* **Document**
--

Oh, the infamous stop light colors. Used for indicating what to do when approaching a road intersection or as a performance measurement in the business world. You stop when you see red - refocus/adjust, slow down when you see yellow, and simply move along on green.
A great book my wife and I recently read, called The Five Keys to Mindful Communication, aligns the stoplight concept with everyday communication. In the first chapter, the author writes 'you go when the light is green, proceed with caution when the light is yellow, and stop when the light is red'. When one is balanced (rested, nourished, focused) they are in a good state for communication, their green light is on. When off a bit (tired, hungry, irritable) they are in a 'cautious' state for communication, their yellow light is on. When things are really bad (exhausted, famished, angry) they are not in any state to communicate at all. Warning! The red light is switched on! My wife and I have started to use these symbols in our communication...most commonly when the meter ticks up to yellow/red. It can be a helpful warning that reminds us to wait and finish the conversation when the light is back to green. There have been times when we accidentally run through the red light, allowing anger to escalate and take over.
In a recent conversation with colleagues, one of them asked me, "Have we ever seen your red light?" I thought and answered..."No...you have probably only seen a few yellow lights (with a few reds internalized)." It was an interesting realization to me that in the workplace I often have a steady, consistent green light, yet my yellow and red can be switched on quite quickly at home or sometimes with close friends/family. Why is that? I know I like to have harmony and keep the peace, but why should my loved ones have to experience my yellow/red lights? Maybe because they are the ones that can help set me straight in those situations! This is a good realization that bottling stress at work, only to have it come out at home, is never a good solution.

--

* **Listed records**
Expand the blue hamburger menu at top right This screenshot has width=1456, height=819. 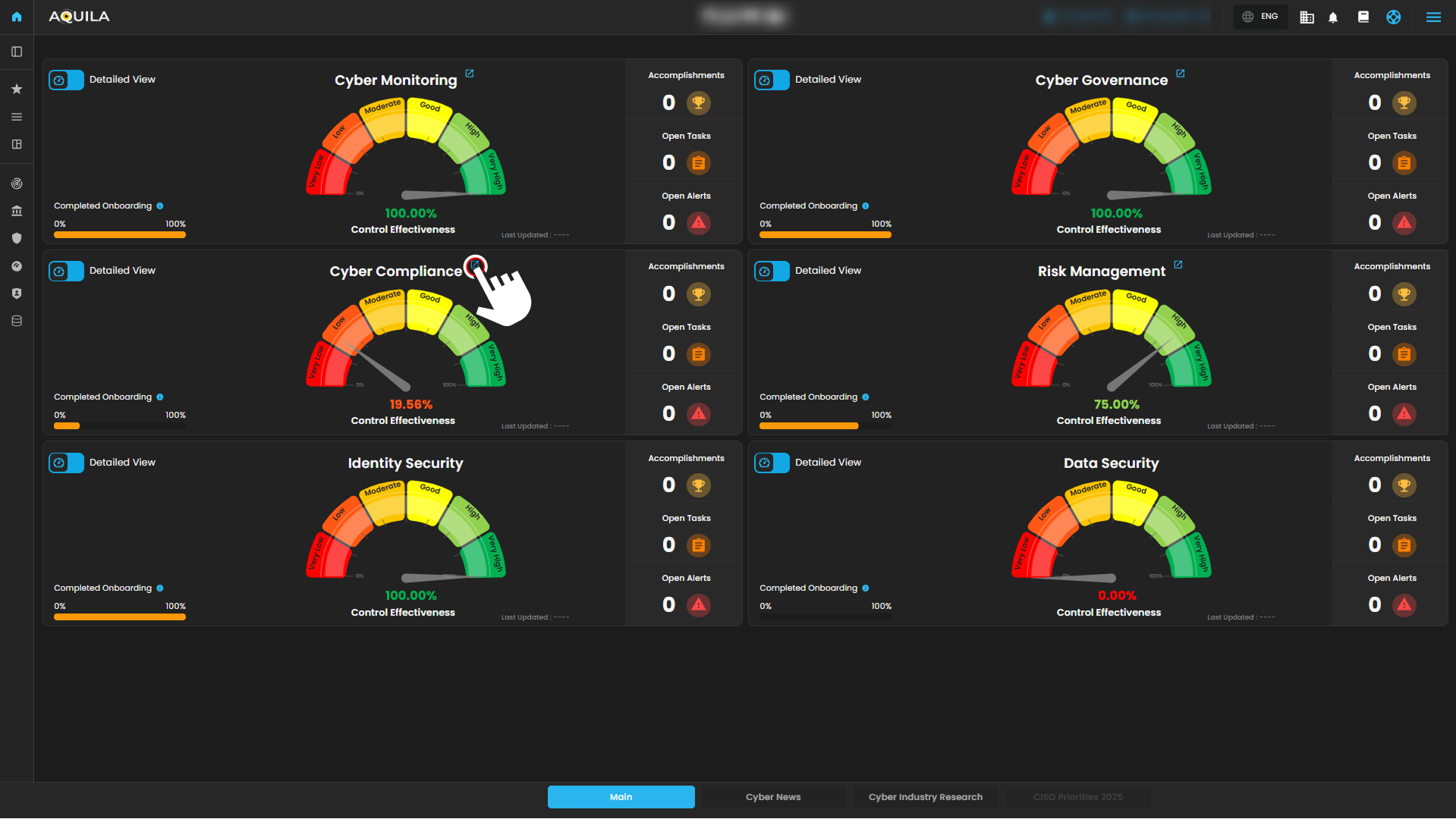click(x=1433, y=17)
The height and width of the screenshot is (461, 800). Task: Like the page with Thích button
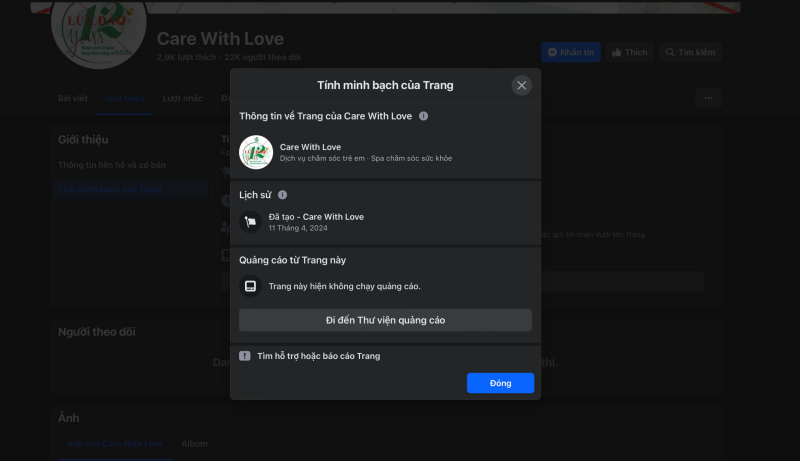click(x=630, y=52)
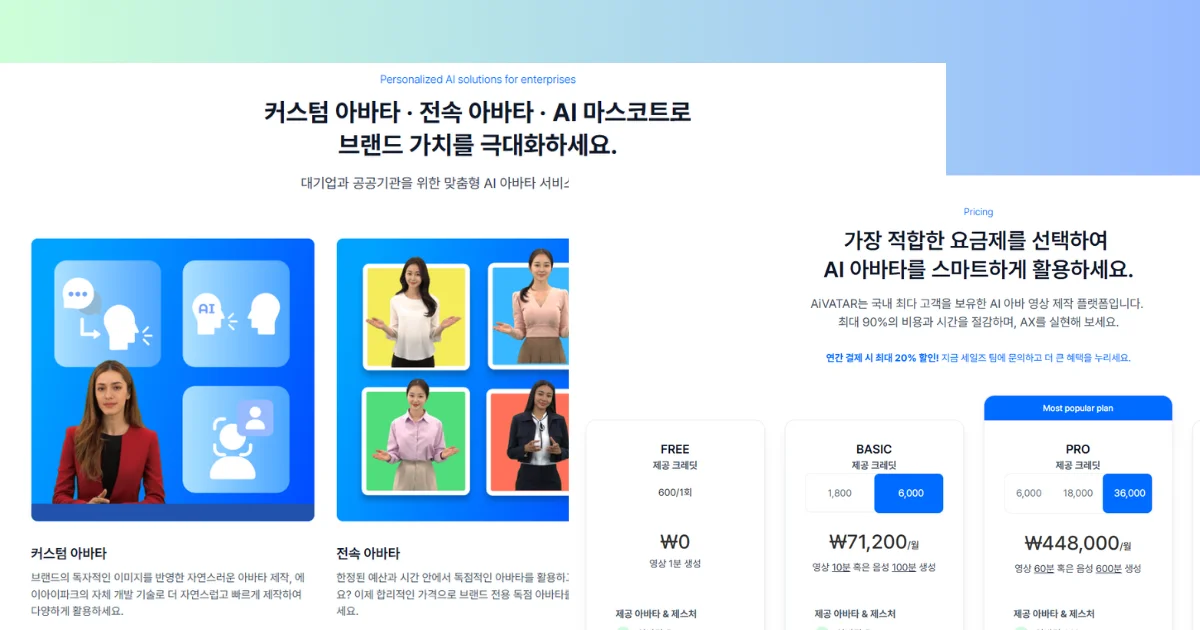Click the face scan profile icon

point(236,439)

--

* **To be done**
1 > Translate this sentence from the stoplight essay above into Spanish: "It can be a helpful warning that reminds us to wait and finish the conversation when the light is back to green."
2 > Answer these questions using the stoplight essay above:
(a) What is the title of the book that aligns the stoplight concept with everyday communication?
(b) Which three conditions does the essay list for the state in which the red light is on?
(c) What question did a colleague ask the writer?

* **Results of the tasks**
1 > Puede ser una advertencia útil que nos recuerda esperar y terminar la conversación cuando la luz vuelva a estar en verde.

2 >
(a) The Five Keys to Mindful Communication
(b) Exhausted, famished, angry
(c) "Have we ever seen your red light?"